Obviously, there is a certain amount of definition overlap. Each refers to learning, but each also has its own particular approach and flavor. For instance, special research study would likely be much more academic in nature than a repetitious drilling practice designed to imprint principles into your body.

That said, let's dive into some common, hopefully relevant, Japanese terms.

keiko 稽古 - training, drill, practice, rehearsal

  • kei 稽 - think, consider, bow low
    • keikogi 稽古着 -- training uniform [consider-old-clothing]

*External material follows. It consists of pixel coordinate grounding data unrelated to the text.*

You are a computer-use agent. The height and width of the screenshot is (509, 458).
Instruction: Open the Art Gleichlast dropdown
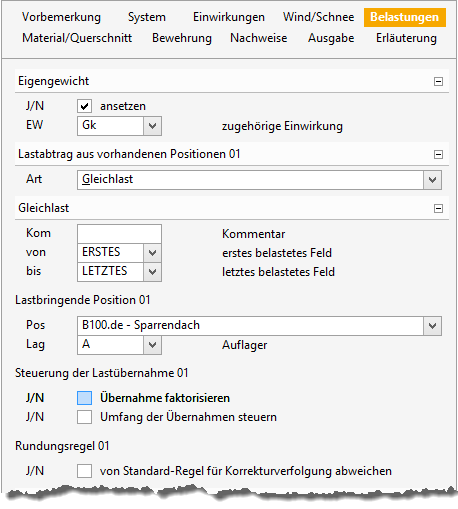(432, 180)
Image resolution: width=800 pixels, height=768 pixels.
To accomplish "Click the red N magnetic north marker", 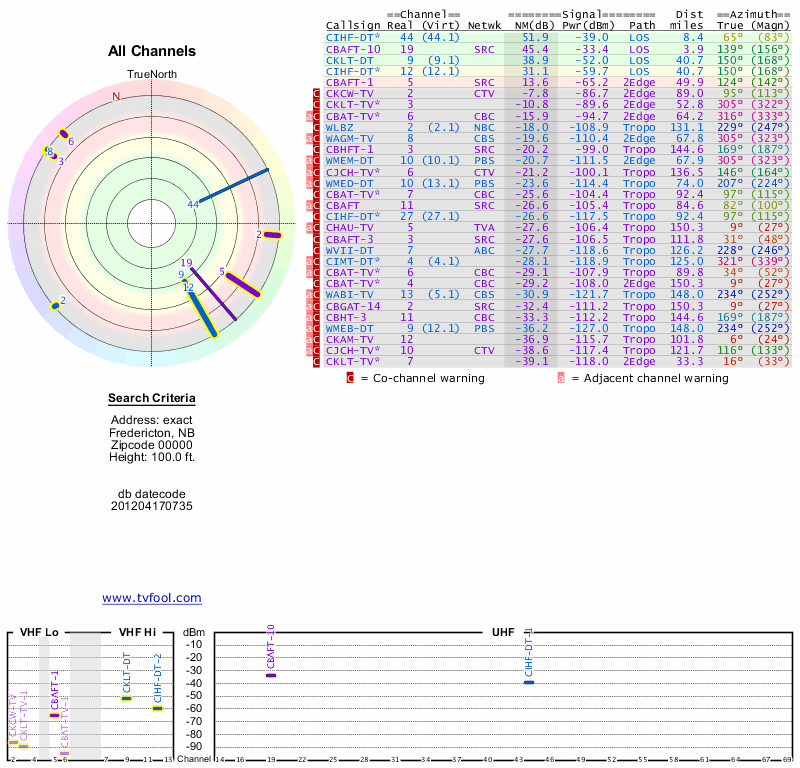I will tap(116, 97).
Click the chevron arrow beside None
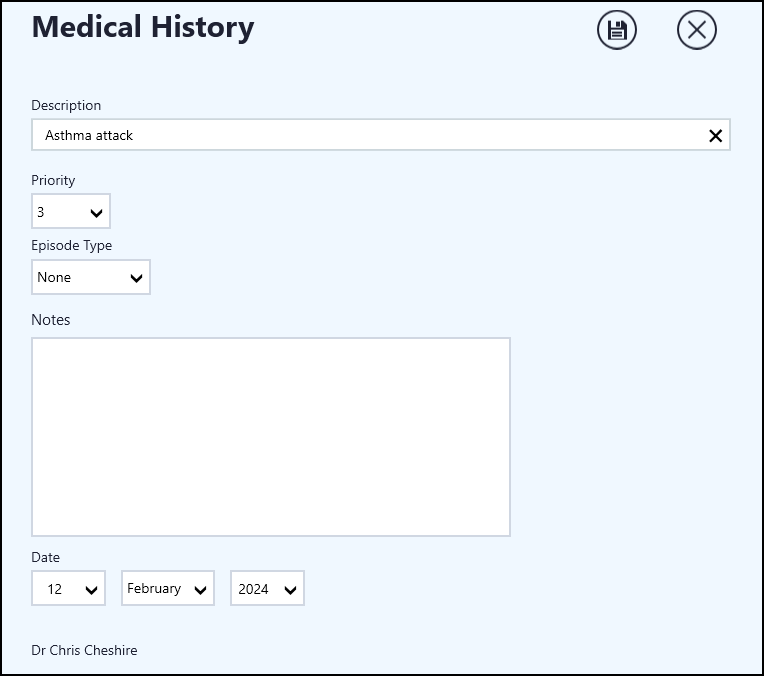The image size is (764, 676). coord(137,279)
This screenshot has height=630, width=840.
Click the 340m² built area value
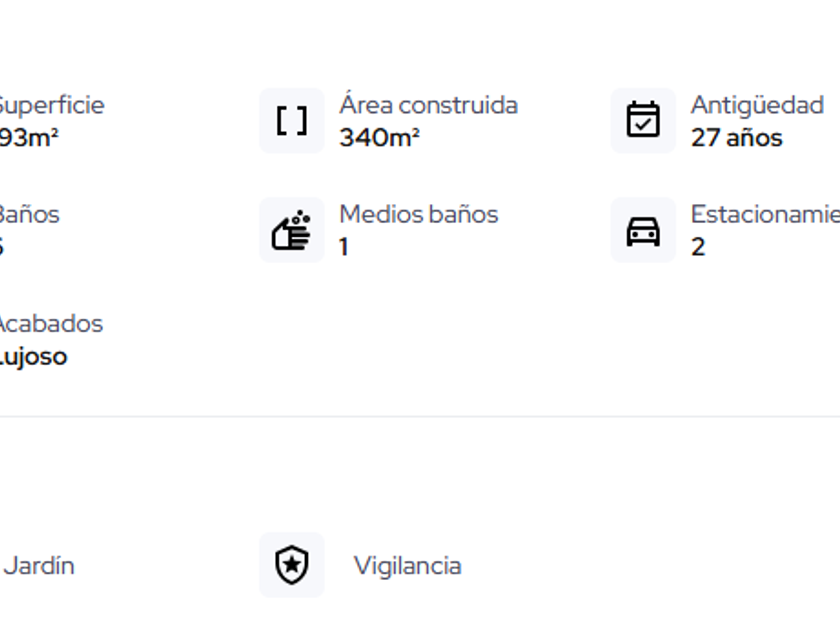(379, 138)
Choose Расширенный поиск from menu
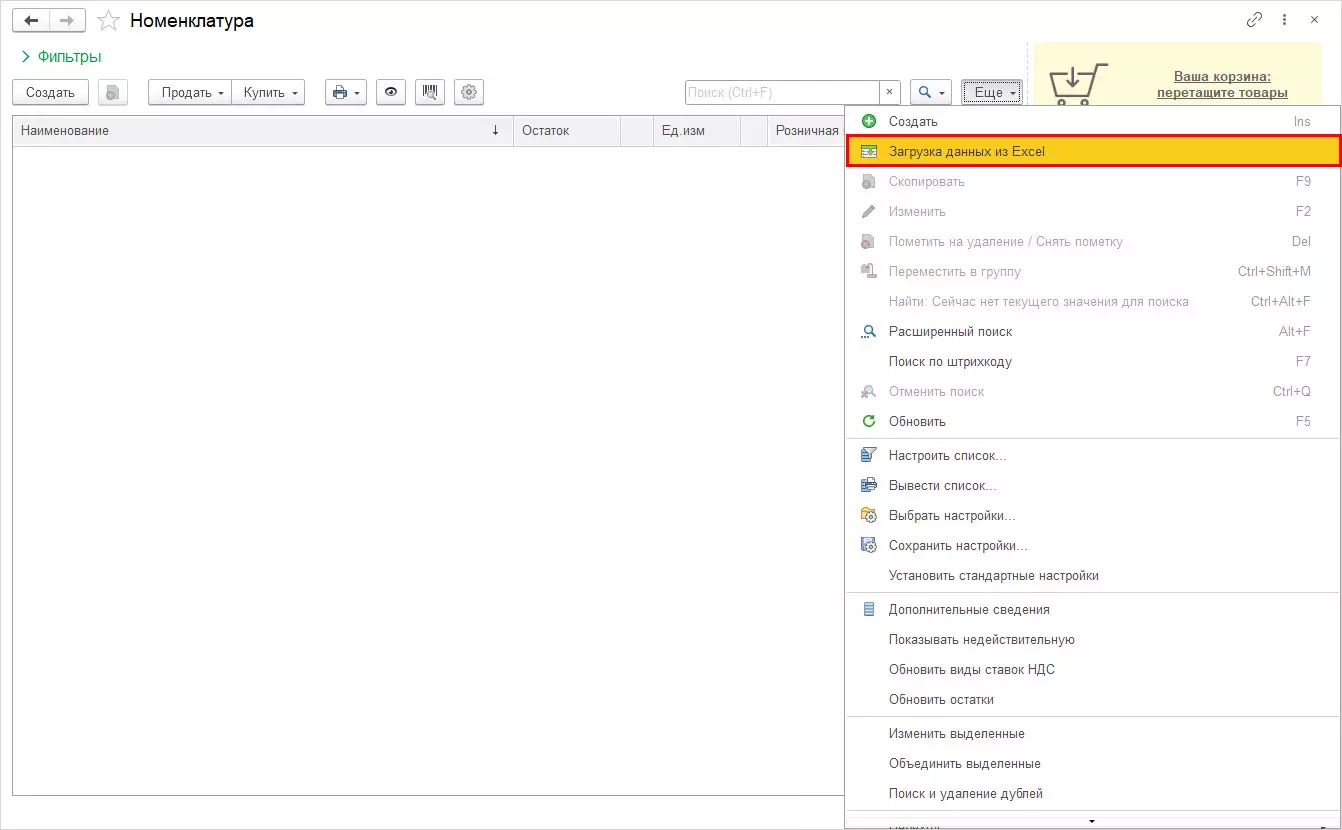The width and height of the screenshot is (1342, 830). (950, 331)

    • mitorigeiko 見取稽古 -- observation [see-take-keiko]
      (I have heard kengaku 見学 -- [see-study] more often)
  • ko 古 - old, ancient
    • koshiki 古式 -- old style, ancient ritual [old-ceremony/style]

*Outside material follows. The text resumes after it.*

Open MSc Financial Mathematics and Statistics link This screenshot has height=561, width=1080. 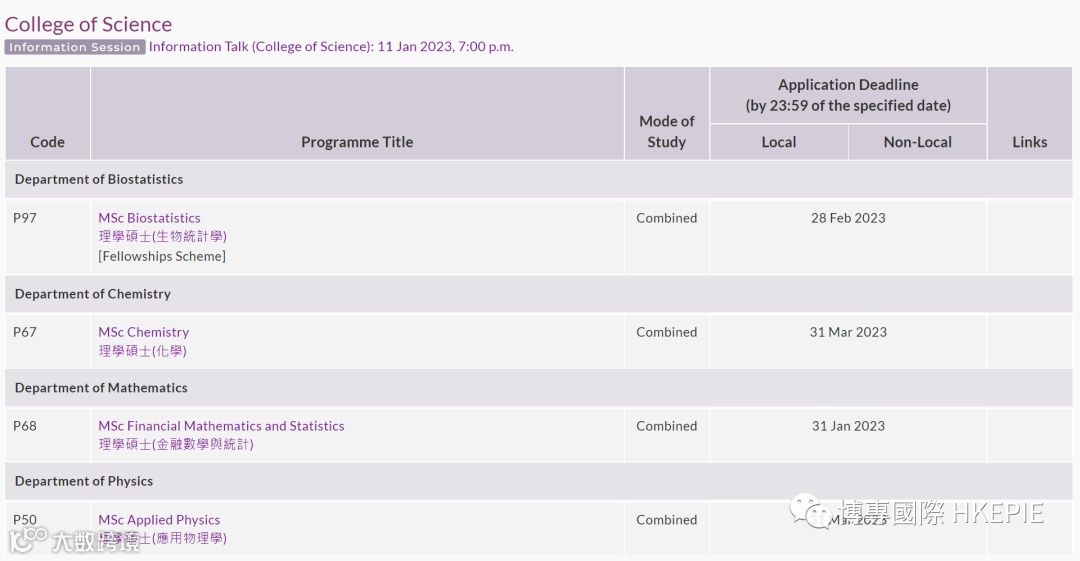(x=221, y=426)
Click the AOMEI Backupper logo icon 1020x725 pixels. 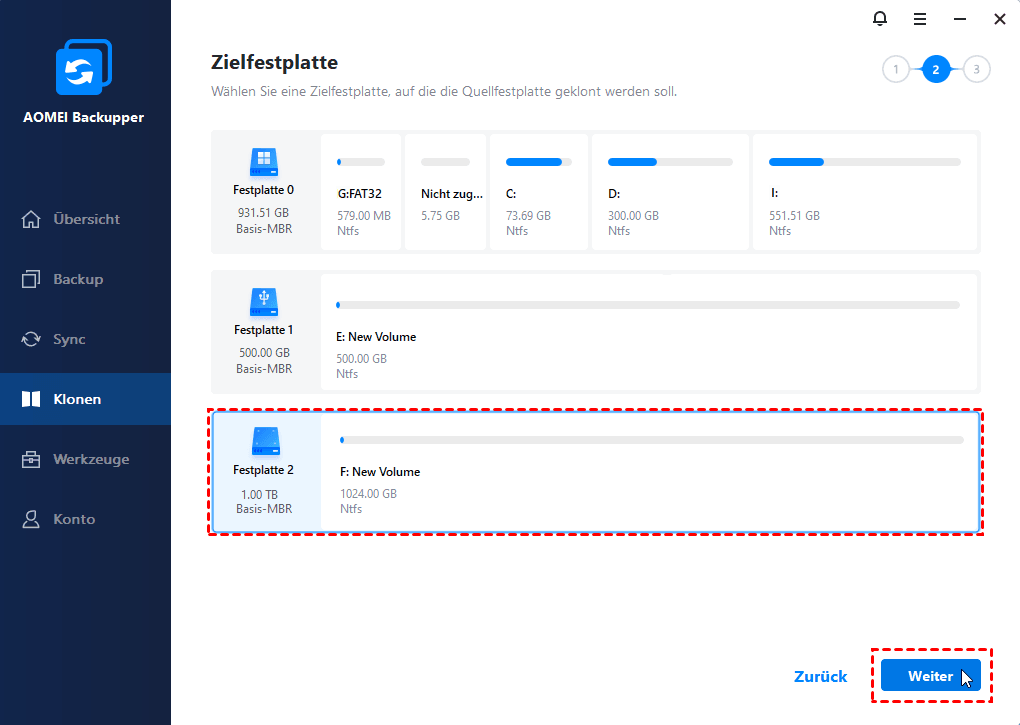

    • kobudō 古武道 -- ancient martial arts [old-martial-path]
tanren 鍛錬 -- a process of forging and polishing
  • tan 鍛 - forge, temper, train, drill, [instill] discipline
    • tanzō 鍛造 -- forging [forge-build]
    • tantetsu鍛鉄 - wrought iron [forge-iron]

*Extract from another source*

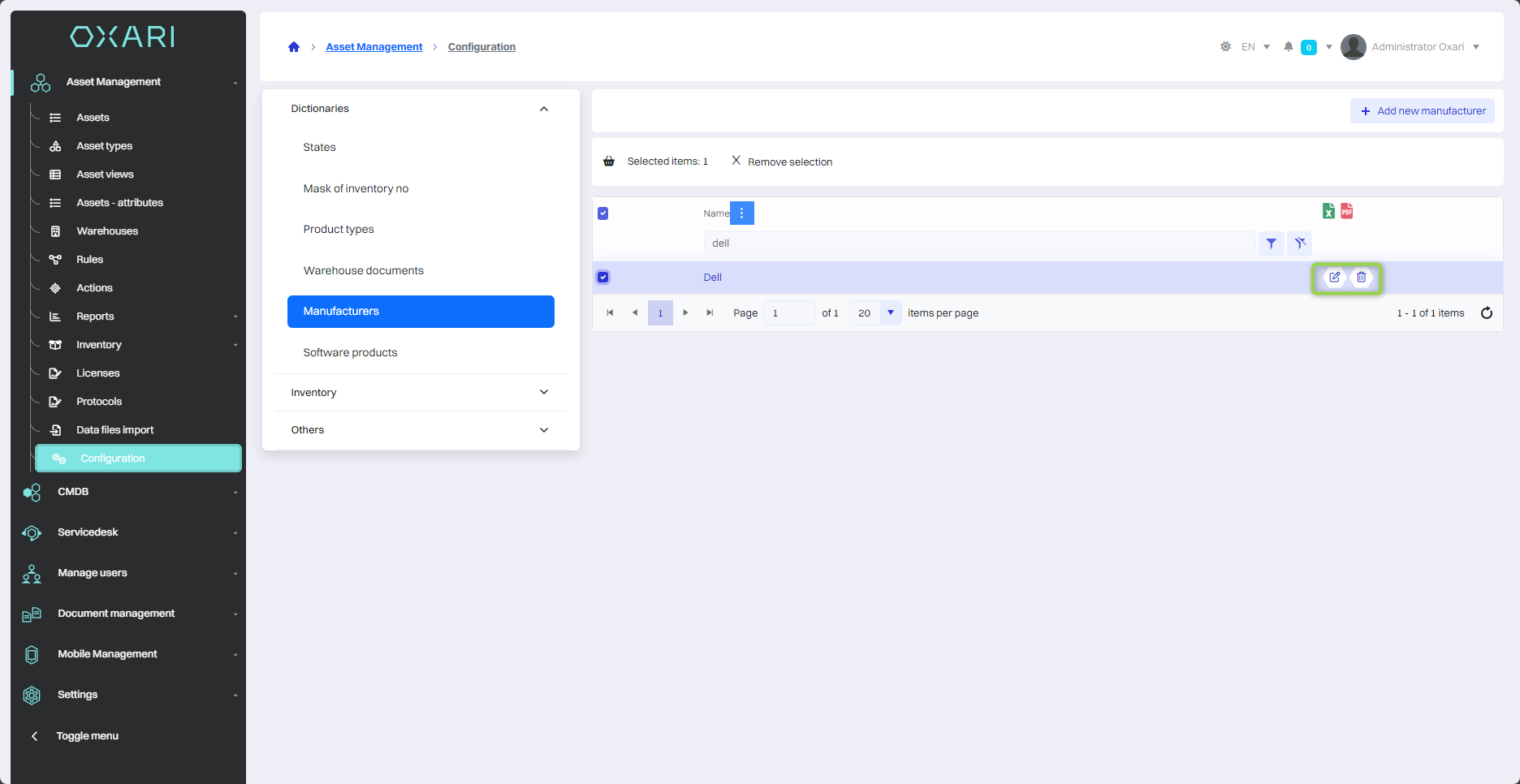Screen dimensions: 1520x784
Task: Refresh the manufacturers table
Action: [x=1487, y=313]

  • ren 錬 - forge, temper, refine, polish, train
    • renbei 錬兵 -- military drill [forge-soldier]
    • renkinjutsu 錬金術 -- alchemy [forge-gold-art]
kunren 訓練 - training
  • kun 訓 - teachings, precept
    • kyōkun 教訓 - lesson, precept, moral [teach-precept]
    • kun'iku 訓育 - education, discipline [teach-upbringing]
  • ren -- see above
renshū 練習
  • ren -- see above
  • shū 習 - learn
    • gakushū 学習 -- learning, study [study-learn]
    • akushū 悪習 - bad habit, vice [evil-learn]
kōshūkai 講習会 -- short course, training conference
  • kō 講 -- lecture, study
    • kōhyō 講評 -- criticism, review [lecture-criticize]
    • kōkyū 講究 -- specialized research [lecture-investigate]
  • shū -- see above
  • kai 会 -- meeting
    • kaigō 会合 -- meeting, assembly [meeting-together]
    • Aikikai合気会 -- Aikikai [aiki-association]
gasshuku 合宿 -- lodging together
  • gō / ga(tsu) / ai 合 -- together, fit, be appropriate
    • Aikidō 合気道 -- Aikidō (duh)
    • nia(u) 似合 -- to be suitable, well-matched [resemble-together]
  • shuku 宿 -- lodging, inn
    • Shinjuku 新宿 -- Shinjuku area of Tokyo [new-lodging]
    • shukuhaku 宿泊 -- lodging, a place to stay [shelter-overnight stay]
kenkyū 研究 -- research
  • ken 研 -- hone, sharpen, polish
    • kenshūsei 研修生 -- special research student [sharpen-cultivate-student]
    • makenshi 磨研紙 -- sandpaper [polish-hone-paper]
  • kyū 究 -- investigate thoroughly
    • gakkyūteki 学究的 -- scholastic, academic [study-investigate-ic]
    • kenkyūjo 研究所 -- laboratory [hone-investigate-place]
These are just a few examples of words you might hear in reference to learning or training of some sort. Try connecting some of the dots yourself and see what you come up with... it might make for an interesting discussion.